Nigeria’s precarious situation is better understood when one considers what teachers in other parts of the world are being paid. An average school teacher in the US, for instance, earns around $40,000 per annum. As a matter of fact, teachers in the country’s public schools earn far more than that going by the most recent estimates from the National Education Association, which puts the number of teachers in the US at more than three million with public teachers earning an average salary of $58,353. Despite this, Americans still believe teaching is an underpaid profession. You can’t blame them. There are professionals in the country that earn as much as $300,000 per annum. In fact, hundreds of teachers across America are said to be leaving the profession due to lack of pay. I wonder what these folks would say if confronted with the fact that an average teacher in Nigeria earns less than $1,000 per annum. In Switzerland, teachers’ average salary is about $69,705; in Germany, it is $61,418; Norway, $47,313; and Denmark, $46,784.
Of course this is not to say that Nigerian teachers should earn what their counterparts in Denmark or Switzerland earn; the statistics are just aimed at providing an insight into how incredible Nigeria’s situation is in comparison with global trend. We don’t need any special analyst to know that there is everything fundamentally wrong with a system that pays people whose job makes the world a better place such a pittance. As far as I am concerned, such system is cruel, unwholesome and should be urgently trashed. Agreed that the Borno State governor did well by rewarding Madam Mazi for what he thinks is his own way of measuring diligence, competence and hard work. How many individuals can the governor reach out to? There is a possibility of hundreds of the likes of Madam Mazi all over Borno schools on the day of the governor’s visit. The governor is limited as a human being in that he can’t be everywhere at the same time. This is the more reason why there should be a well-established system that would not require any human presence before teachers could get the right financial rewards not only in Borno State, but across Nigeria. The government should be ready to pay the market price for teachers otherwise it will continue to pay for scraps.
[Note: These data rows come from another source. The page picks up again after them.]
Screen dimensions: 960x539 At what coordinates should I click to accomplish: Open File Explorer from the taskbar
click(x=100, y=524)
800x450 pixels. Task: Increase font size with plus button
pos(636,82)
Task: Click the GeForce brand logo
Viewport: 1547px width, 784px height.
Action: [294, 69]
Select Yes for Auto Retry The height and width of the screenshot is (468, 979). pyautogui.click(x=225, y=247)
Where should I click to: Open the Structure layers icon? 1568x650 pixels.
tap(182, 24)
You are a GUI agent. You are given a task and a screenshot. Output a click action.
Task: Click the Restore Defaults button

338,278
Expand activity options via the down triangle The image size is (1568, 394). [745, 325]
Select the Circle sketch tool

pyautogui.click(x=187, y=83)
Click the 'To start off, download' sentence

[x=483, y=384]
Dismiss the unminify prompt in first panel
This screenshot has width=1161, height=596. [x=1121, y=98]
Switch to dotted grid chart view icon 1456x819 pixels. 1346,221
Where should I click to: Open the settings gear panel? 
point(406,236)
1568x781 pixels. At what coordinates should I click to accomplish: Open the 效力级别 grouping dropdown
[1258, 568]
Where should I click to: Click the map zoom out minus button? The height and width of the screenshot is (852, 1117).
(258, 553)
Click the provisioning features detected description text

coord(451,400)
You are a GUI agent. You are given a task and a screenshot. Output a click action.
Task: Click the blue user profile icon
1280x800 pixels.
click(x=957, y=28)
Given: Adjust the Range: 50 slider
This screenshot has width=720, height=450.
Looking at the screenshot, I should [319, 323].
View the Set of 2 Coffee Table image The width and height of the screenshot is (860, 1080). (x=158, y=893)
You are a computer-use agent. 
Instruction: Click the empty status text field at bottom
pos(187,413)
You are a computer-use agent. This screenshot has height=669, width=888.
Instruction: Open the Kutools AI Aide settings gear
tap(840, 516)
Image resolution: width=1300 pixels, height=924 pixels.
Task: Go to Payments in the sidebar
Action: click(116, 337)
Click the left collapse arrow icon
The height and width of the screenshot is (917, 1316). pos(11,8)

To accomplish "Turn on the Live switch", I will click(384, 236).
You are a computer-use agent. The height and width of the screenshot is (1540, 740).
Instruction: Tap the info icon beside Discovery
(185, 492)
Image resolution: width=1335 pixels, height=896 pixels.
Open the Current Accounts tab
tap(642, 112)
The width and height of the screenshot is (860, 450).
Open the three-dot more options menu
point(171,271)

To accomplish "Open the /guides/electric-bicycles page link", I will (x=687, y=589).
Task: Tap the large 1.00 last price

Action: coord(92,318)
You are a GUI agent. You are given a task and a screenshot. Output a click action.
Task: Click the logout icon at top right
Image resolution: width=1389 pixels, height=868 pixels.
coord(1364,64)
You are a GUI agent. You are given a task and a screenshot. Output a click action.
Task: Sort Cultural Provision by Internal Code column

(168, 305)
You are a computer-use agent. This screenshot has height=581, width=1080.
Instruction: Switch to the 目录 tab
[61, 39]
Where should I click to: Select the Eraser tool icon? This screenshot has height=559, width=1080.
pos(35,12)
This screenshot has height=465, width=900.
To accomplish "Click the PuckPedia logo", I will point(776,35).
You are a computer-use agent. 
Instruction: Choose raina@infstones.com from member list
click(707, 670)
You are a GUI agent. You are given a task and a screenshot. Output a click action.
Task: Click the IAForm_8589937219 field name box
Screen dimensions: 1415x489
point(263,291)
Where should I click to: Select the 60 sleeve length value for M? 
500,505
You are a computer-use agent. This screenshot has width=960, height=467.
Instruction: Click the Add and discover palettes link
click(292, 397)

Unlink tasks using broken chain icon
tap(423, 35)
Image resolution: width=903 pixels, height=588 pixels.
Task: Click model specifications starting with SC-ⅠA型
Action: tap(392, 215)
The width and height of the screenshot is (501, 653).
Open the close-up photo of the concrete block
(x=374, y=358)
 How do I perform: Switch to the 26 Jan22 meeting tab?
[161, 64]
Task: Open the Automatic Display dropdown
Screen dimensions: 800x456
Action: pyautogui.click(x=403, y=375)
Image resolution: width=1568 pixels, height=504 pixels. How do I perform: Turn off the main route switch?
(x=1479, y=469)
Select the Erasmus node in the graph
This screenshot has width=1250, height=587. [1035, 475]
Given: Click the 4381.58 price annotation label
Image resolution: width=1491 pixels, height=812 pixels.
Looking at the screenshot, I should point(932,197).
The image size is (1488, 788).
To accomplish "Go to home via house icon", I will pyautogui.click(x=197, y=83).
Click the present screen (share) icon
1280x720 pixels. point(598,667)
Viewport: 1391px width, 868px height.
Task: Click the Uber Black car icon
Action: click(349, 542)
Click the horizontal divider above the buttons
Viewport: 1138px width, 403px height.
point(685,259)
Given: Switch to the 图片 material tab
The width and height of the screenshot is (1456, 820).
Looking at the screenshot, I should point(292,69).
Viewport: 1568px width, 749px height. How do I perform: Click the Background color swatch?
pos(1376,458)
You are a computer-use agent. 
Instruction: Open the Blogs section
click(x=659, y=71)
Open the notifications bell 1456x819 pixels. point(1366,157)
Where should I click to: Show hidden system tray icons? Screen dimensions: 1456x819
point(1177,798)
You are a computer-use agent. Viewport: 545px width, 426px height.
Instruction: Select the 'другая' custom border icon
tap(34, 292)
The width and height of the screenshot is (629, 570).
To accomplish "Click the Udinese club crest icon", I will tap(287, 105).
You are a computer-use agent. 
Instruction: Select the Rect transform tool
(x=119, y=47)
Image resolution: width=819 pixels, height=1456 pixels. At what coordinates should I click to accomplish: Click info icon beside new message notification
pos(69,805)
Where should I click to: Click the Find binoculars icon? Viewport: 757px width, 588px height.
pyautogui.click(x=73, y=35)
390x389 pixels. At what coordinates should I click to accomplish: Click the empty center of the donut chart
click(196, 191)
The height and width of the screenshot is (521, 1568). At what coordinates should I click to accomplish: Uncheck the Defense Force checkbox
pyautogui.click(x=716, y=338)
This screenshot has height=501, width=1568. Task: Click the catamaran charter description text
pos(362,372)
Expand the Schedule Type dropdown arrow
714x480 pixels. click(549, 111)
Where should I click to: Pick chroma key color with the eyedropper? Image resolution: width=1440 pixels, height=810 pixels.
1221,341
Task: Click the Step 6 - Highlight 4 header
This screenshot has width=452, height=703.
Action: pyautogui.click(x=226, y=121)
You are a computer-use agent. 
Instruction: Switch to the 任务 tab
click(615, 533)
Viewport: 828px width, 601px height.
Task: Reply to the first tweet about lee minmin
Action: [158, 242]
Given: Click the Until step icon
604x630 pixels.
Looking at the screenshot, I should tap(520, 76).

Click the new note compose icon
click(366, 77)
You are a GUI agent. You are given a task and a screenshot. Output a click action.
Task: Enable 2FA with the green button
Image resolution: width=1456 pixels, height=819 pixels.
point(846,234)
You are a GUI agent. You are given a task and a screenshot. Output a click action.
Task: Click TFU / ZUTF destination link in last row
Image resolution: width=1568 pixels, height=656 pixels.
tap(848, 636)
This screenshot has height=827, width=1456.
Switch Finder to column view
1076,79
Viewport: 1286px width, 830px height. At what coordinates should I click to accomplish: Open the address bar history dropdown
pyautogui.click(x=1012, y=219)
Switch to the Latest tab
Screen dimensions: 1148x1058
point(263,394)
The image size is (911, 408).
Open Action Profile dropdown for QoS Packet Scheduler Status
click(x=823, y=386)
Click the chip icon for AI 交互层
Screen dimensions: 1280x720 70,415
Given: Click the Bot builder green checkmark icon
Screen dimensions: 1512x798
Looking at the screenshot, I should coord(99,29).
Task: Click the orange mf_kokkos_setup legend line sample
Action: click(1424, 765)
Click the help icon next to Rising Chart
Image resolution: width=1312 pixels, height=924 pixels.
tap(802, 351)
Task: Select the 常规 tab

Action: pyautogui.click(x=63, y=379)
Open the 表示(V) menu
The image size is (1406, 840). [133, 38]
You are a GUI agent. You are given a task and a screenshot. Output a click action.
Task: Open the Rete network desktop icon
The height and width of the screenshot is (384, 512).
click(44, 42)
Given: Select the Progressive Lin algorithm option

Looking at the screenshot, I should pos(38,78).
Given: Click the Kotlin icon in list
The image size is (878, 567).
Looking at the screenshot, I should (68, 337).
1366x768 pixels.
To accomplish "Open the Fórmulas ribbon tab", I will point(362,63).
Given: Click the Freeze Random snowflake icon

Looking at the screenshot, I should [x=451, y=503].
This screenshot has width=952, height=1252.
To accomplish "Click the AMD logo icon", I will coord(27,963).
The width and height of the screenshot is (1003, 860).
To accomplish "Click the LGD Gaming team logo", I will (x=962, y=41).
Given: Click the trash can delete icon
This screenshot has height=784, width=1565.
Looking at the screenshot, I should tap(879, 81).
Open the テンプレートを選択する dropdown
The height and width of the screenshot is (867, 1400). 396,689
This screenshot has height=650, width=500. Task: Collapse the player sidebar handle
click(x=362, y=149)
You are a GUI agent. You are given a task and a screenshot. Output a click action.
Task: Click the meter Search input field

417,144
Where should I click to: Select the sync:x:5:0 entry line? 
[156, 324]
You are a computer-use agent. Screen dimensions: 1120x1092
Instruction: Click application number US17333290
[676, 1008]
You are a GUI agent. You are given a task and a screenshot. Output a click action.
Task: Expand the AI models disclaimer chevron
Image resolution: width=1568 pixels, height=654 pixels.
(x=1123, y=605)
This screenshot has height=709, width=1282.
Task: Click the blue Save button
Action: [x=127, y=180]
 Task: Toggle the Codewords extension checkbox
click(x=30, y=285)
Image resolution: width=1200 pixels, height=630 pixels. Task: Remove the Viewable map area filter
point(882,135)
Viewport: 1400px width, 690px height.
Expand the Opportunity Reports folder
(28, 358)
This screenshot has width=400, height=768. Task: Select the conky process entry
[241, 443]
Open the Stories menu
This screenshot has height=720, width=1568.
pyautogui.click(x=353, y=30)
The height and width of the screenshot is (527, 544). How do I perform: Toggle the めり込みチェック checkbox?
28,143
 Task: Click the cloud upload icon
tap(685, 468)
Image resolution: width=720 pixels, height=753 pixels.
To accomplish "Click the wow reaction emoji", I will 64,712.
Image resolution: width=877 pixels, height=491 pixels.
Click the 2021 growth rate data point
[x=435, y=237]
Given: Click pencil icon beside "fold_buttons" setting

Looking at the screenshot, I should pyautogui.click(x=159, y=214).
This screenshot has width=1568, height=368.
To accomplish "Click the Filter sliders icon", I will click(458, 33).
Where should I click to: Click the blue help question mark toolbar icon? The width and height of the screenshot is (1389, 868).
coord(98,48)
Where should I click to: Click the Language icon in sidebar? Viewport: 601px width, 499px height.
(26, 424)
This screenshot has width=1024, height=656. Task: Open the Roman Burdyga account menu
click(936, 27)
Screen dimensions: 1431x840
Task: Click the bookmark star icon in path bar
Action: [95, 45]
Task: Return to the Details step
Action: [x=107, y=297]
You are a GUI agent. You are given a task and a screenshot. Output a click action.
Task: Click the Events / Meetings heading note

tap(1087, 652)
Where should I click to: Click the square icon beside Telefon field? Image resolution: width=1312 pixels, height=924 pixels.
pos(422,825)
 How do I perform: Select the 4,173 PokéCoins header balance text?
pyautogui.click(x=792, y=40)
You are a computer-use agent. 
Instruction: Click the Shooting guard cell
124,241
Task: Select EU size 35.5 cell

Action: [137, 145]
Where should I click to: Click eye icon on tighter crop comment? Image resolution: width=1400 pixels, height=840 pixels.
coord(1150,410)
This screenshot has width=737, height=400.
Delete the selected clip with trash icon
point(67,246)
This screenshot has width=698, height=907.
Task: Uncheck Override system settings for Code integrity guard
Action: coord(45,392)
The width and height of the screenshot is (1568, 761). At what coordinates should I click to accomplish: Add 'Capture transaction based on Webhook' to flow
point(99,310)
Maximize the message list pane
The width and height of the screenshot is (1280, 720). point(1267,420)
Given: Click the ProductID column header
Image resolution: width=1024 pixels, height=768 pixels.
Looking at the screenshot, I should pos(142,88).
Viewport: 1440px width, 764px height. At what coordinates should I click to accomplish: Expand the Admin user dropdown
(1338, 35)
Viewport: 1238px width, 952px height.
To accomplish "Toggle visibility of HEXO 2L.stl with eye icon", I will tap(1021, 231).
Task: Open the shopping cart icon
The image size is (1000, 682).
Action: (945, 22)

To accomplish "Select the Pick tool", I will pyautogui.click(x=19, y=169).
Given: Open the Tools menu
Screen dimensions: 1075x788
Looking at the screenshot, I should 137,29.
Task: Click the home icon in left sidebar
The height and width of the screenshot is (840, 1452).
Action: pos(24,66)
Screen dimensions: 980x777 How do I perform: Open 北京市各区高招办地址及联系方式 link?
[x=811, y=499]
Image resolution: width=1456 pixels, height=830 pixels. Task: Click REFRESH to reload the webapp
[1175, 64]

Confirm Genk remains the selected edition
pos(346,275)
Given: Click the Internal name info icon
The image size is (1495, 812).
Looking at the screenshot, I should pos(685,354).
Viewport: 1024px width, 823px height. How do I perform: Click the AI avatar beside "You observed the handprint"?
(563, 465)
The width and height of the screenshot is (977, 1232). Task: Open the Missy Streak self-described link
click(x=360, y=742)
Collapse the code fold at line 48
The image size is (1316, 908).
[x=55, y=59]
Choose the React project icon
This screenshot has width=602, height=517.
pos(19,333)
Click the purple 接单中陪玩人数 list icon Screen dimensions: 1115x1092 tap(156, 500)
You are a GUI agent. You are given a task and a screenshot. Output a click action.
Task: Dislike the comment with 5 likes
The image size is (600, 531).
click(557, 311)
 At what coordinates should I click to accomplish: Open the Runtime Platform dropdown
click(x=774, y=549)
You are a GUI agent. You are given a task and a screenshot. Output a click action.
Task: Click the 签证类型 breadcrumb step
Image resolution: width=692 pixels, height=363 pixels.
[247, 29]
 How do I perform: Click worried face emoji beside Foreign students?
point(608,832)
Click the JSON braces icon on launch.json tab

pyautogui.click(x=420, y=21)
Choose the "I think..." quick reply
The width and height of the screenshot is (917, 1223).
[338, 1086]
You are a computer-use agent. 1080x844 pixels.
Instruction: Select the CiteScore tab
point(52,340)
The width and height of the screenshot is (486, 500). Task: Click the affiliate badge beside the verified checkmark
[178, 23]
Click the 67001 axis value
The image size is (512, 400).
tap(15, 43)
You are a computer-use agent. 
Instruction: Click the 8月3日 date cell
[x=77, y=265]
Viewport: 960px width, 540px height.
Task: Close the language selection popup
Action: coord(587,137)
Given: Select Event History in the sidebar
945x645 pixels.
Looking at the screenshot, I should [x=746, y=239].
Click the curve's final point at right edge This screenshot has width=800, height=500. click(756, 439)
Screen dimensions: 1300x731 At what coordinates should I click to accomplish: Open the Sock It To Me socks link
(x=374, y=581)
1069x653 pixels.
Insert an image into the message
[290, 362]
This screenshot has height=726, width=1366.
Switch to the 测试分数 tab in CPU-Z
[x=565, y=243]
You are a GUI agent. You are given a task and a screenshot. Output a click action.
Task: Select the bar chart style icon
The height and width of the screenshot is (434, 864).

Aside this, our policy makers should work on formulating policies that will make it possible for good teachers to be rewarded and at the same time hold the bad ones accountable for their misdeeds. It is an aberration to rely on a governor’s magnanimity to get a teacher promoted in this age and time. We need to start building high quality and well motivated teachers who can in turn energise and motivate their students. Doing this will never come cheap!
Borrowing the words of Peter Temin, a professor of economics at the Massachusetts Institute of Technology, as with used cars, a small salary increase cannot guarantee the quality of aspiring teachers; only a dramatic increase can attract the right candidates to the fold. In essence, providing adequate remuneration for teachers is very important if Nigeria is truly serious about making headway in its educational sector. You can’t have teachers as engines of quality education, inspiring students for greatness if they themselves are neither inspired nor economically fit to provide for their family’s upkeep and general welfare.
To start with, Nigeria’s teachers’salary scale should be radically reviewed. The 2016 World Bank report has rightly established a link between lack of education, poverty and insurgency in the North, especially in the North-East and North-West. The easiest way out of Nigeria’s security and poverty challenges is to increase enrolment in school which will depopulate the army of bandits in the north and institute a competitive reward system for teachers so that they can deliver quality education at all levels.